Bronze bust of Cato the Younger, found in Morocco. Photo: Wikimedia.

The next evening, Caesar came to pay a call upon Fabia, and Lucia was asked to be present. Fabia had spent the day visiting those of her friends who were wives of Senators, in order to find out what had been decided regarding the prisoners. There was a distance now, between her and Terentia, and she dared not ask her half-sister for news.

Caesar was shown into the Vestals’ common area, where the priestesses took their meals sitting on chairs at a big wooden table—an outmoded style of dining which had long since been replaced in fashionable homes by the Greek custom of reclining on couches. He folded his lanky frame into one of the thronelike chairs—choosing the Chief Vestal’s seat at the head of the table, Lucia noticed. Acra and Andromeda brought water macerated with fresh mint leaves, and a tray of bread with salt and olives.

Before they even had a chance to break bread, Fabia spoke. “Catilina’s men—the prisoners—I have heard that they were executed. Is it true, Gaius? So quickly?”

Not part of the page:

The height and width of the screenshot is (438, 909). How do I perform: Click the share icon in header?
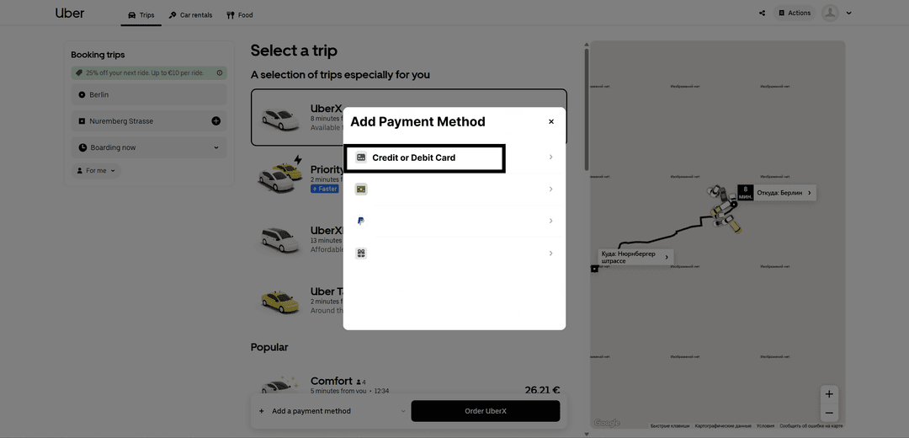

Caesar nodded. “The Consul put the case to the Senate early this morning, proposing the death penalty for the captured men as well as…those yet to be apprehended. I argued that it was a rash decision, one which the Senate would come to regret. I proposed that these men be imprisoned for life in separate municipalities in Italy, and that their property be confiscated by the state in recompense for the damage they have caused. To execute Roman citizens without trial, and without the appeal to the people provided for in law—that is not our way. But if the proof of their guilt is so manifest and the current circumstances not convenient for a trial, why not hold them until such time as the Senate sees fit to try them? To do otherwise is to trample and spurn the many in Roma who wished to see Catilina’s reforms implemented.”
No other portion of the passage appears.